How to upload multiple csv files to same indices.

Thanks,
Debasis

ppisljar · September 12, 2023, 12:17pm

thats not possible thru kibana UI, but you can use various methods to get the data indexed to elasticsearch.

beats: you can use filebeat to monitor your folder for files and automatically index them, here is a sample filebeats config

filebeat.inputs:
- type: log
  enabled: true
  paths:
    - /path/to/your/csv/files/*.csv

output.elasticsearch:
  hosts: ["http://your-elasticsearch-host:9200"]
  index: "your_index_name"

you can use es bulk api to index the documents, and maybe a simple python script to do the processing for you

from elasticsearch import Elasticsearch
from elasticsearch.helpers import bulk

es = Elasticsearch(['http://localhost:9200'])  # Replace with your Elasticsearch URL

# Read your CSV file and create a list of dictionaries for each row
# For example, you can use Python's CSV module for this.
data = [{"field1": value1, "field2": value2, ...}, {...}, ...]

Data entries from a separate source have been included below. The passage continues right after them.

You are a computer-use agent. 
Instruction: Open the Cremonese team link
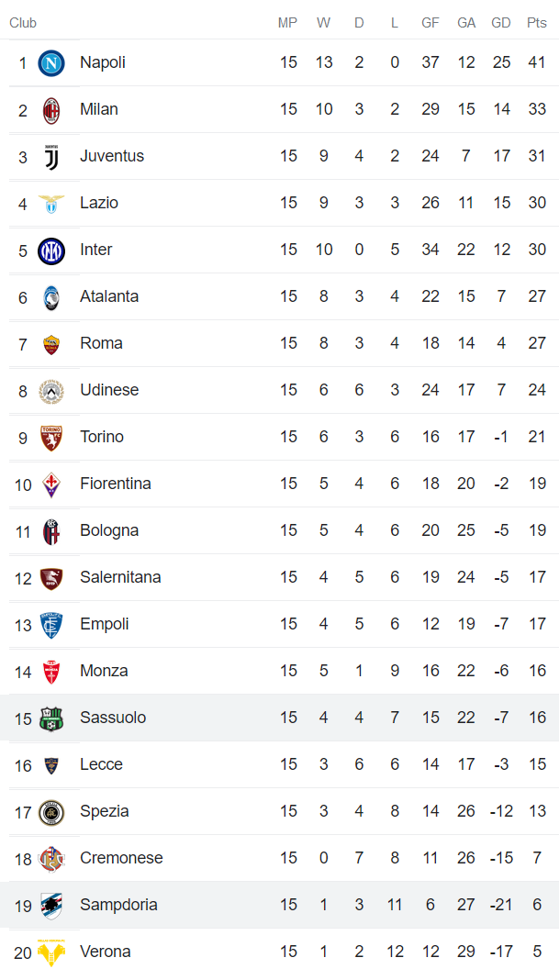point(121,858)
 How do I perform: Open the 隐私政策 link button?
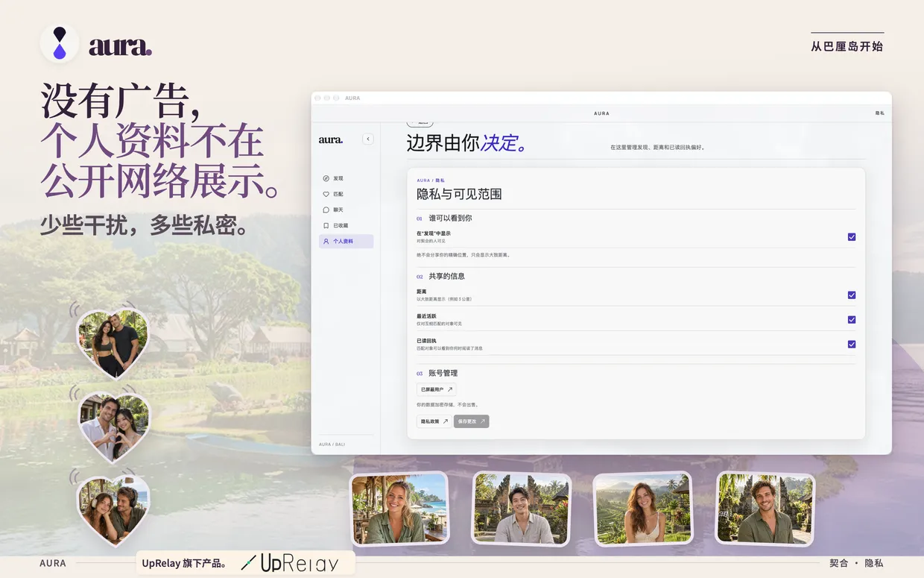[x=434, y=421]
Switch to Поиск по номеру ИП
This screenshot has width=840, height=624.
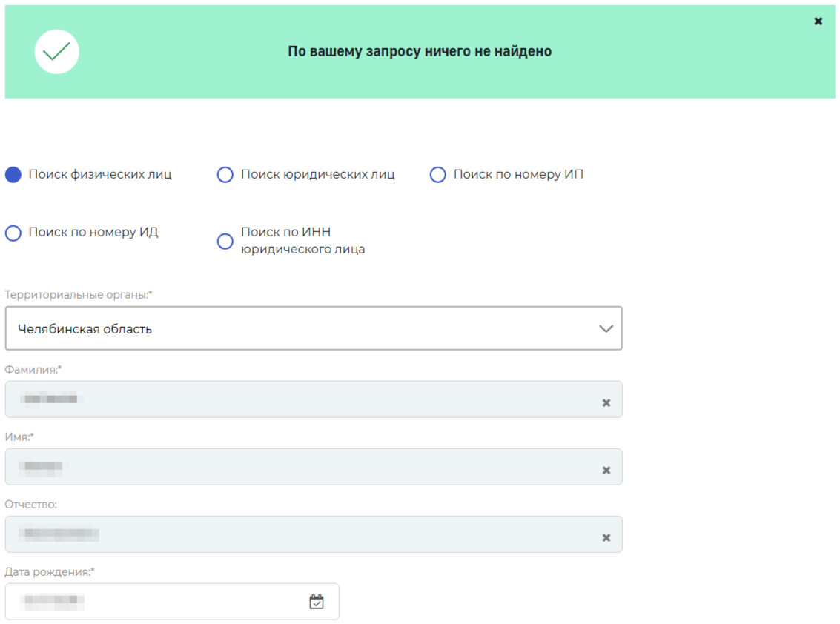(437, 175)
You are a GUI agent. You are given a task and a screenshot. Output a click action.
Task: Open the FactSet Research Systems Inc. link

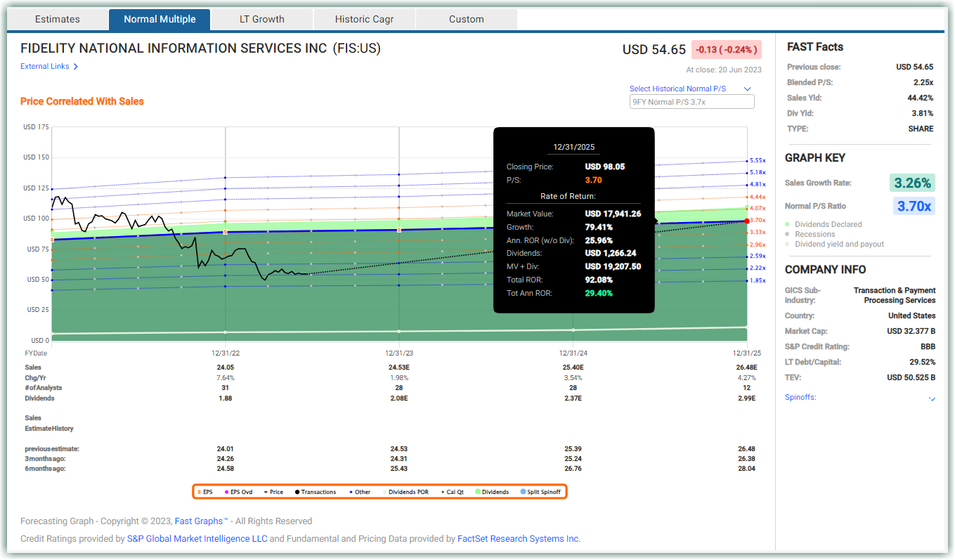[519, 539]
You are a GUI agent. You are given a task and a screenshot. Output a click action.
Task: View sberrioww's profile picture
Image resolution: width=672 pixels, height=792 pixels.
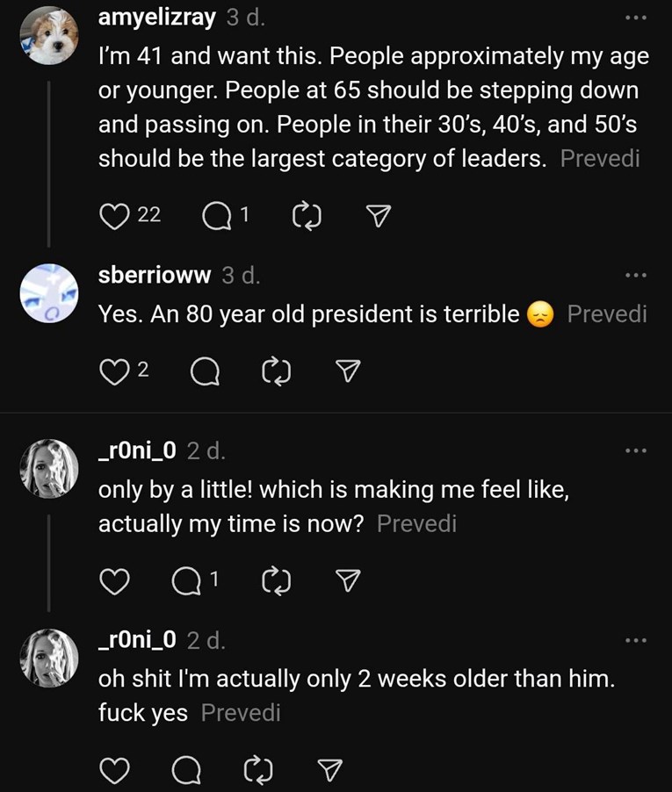pos(49,293)
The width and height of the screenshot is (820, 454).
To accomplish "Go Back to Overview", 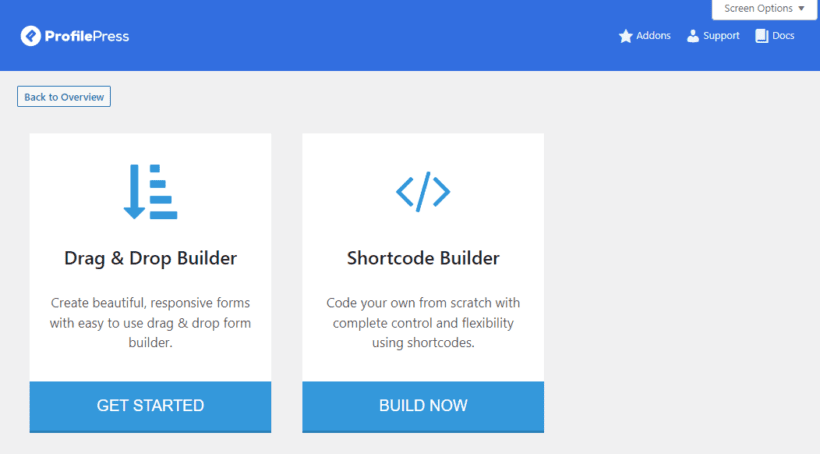I will point(64,97).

# Index the data into Elasticsearch
bulk(es, data, index='your_index_name', doc_type='your_doc_type')

Debasis_Mallick · September 14, 2023, 7:49am

Thanks @ppisljar for your response to my first question. Could you please help me with the second requirement? For example, I am uploading a text.csv to the index "sample" and next want one more csv file to the same index "sample". Is there any way to achieve this?

Thanks,
Debasis

Debasis_Mallick · September 14, 2023, 10:57am

Hi @ppisljar,

Do you have any reference blog where we can get how filebeats can be configured such way to upload csv files to the particular index.

Thanks,
Debasis

ppisljar · September 14, 2023, 12:58pm

here is something i found on the web: Load CSV data to ElasticSearch using FileBeat

Debasis_Mallick · September 18, 2023, 11:06am

Thanks @ppisljar. I had created the ingest pipelines but where to check if it is successful or failed because I could not see the data in the corresponding index. Is there any way to check this?

Thanks,
Debasis

ppisljar · September 18, 2023, 11:40am

logs should be in /var/log/filebeat/filebeat

Debasis_Mallick · September 18, 2023, 12:03pm

Below is my unit file /usr/lib/systemd/system/filebeat.service and when I check under /var/log there is no filebeat folder as I mentioned above is there any way to check if ingest pipeline is working or in failed state.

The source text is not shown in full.